▶ [The task]: Taking the entries below, transcribe only the lines starting with the one with "The height and width of the screenshot is (811, 1512)." and going on through the one with "The image size", exactly as written, without the pictures.

[Stored data entries]
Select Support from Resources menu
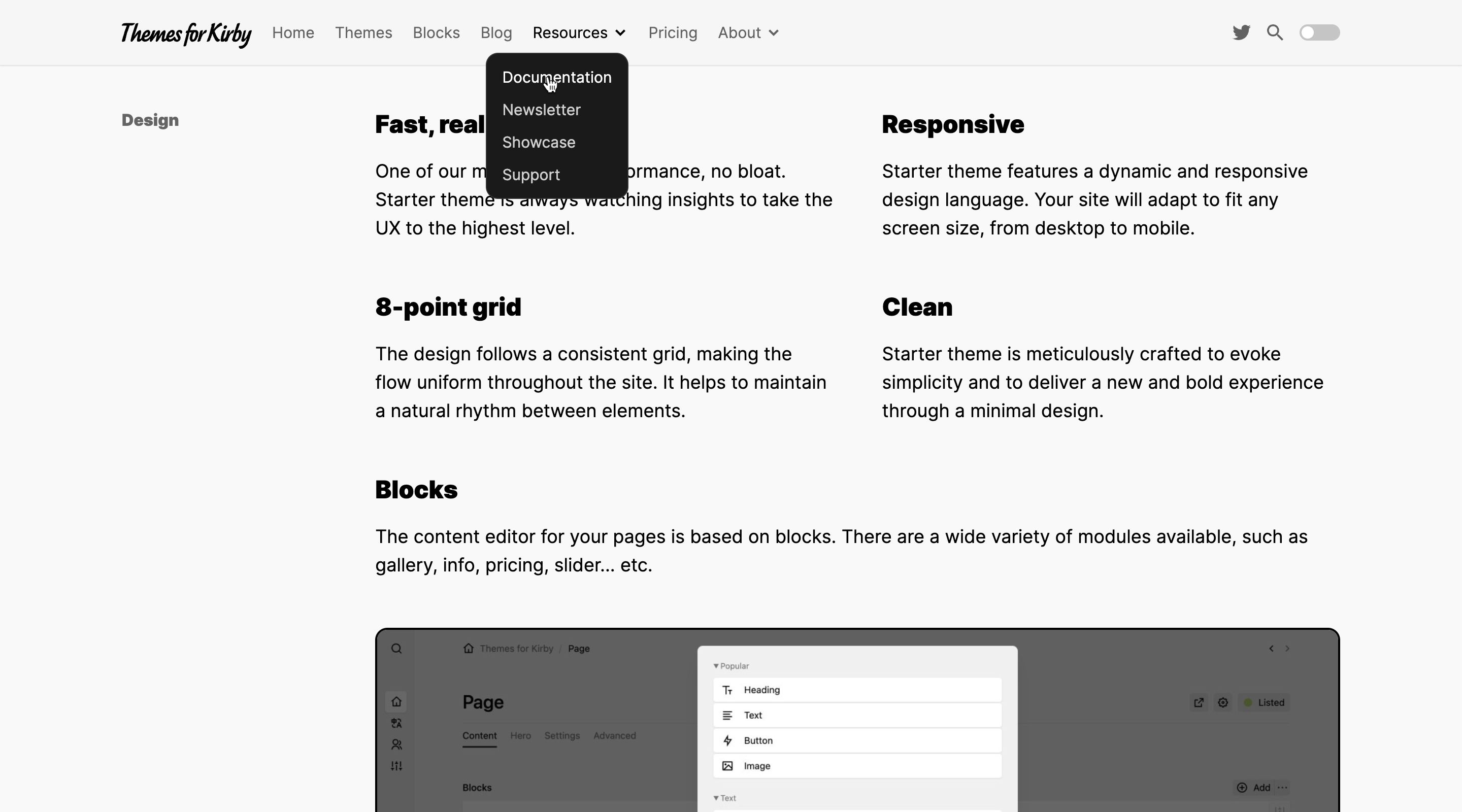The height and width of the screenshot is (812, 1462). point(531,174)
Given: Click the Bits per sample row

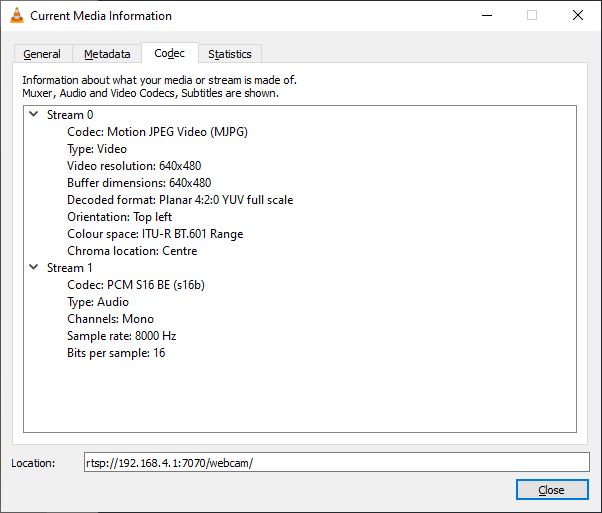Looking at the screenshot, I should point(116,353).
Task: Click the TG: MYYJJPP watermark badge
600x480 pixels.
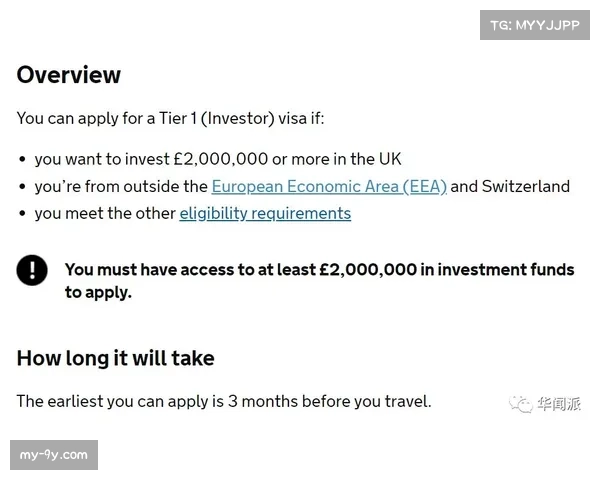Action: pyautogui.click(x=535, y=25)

---

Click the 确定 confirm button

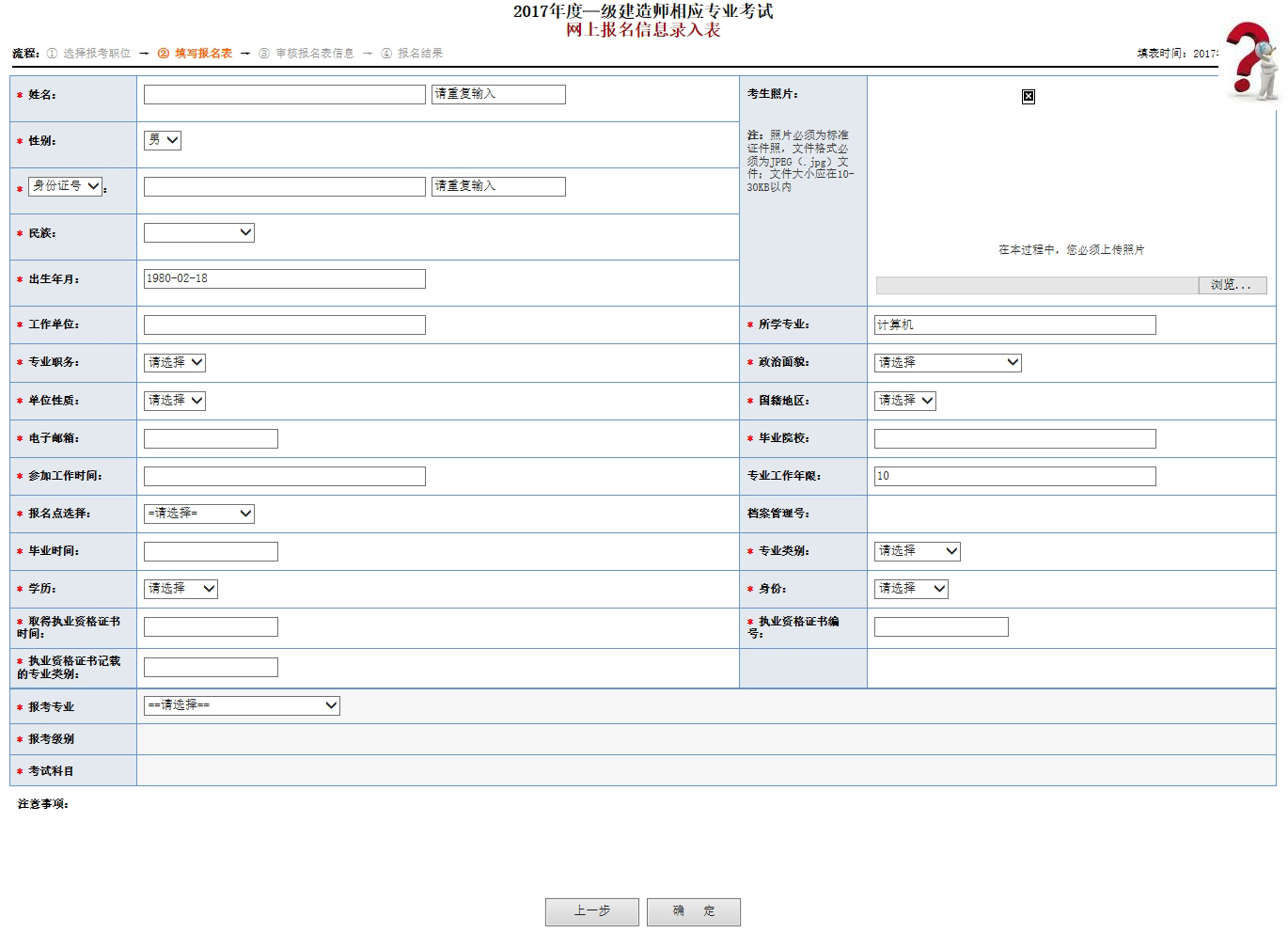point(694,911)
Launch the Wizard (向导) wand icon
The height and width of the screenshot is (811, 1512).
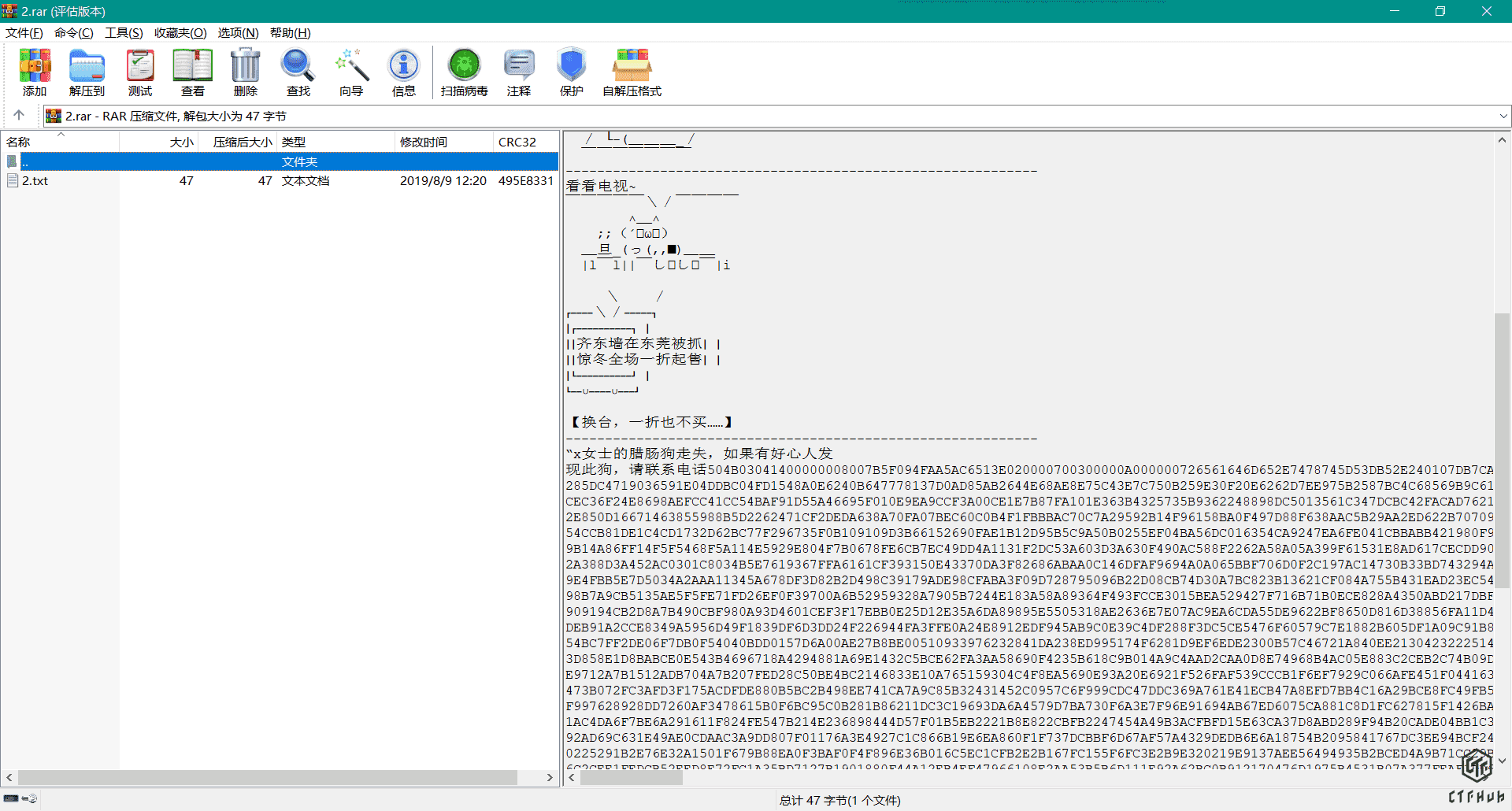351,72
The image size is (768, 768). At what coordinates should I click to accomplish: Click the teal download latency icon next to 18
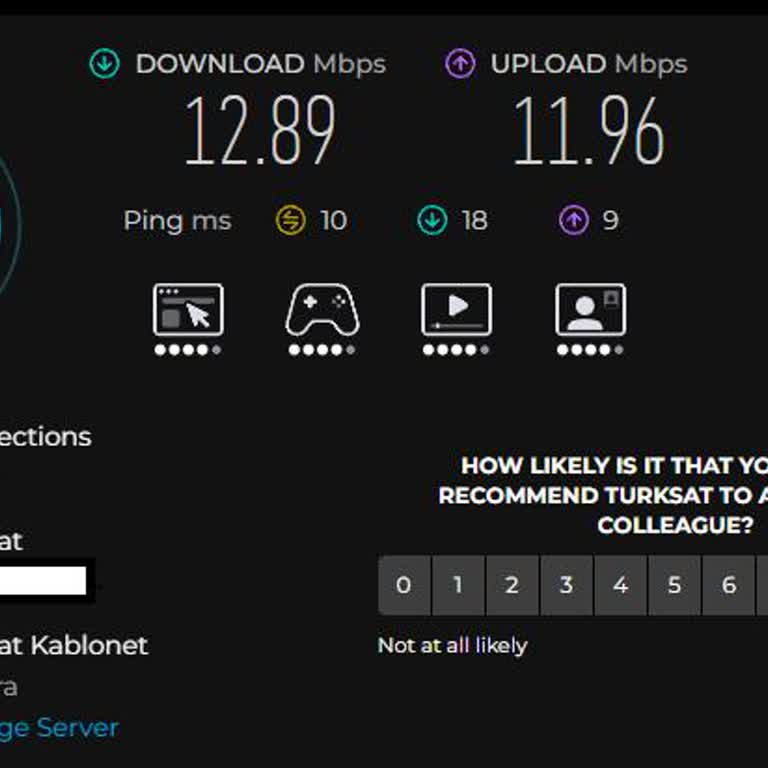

▶ [Task answer]:
The height and width of the screenshot is (811, 1512).
351,72
The image size is (768, 768). At what coordinates should I click to accomplish: Click the teal download latency icon next to 18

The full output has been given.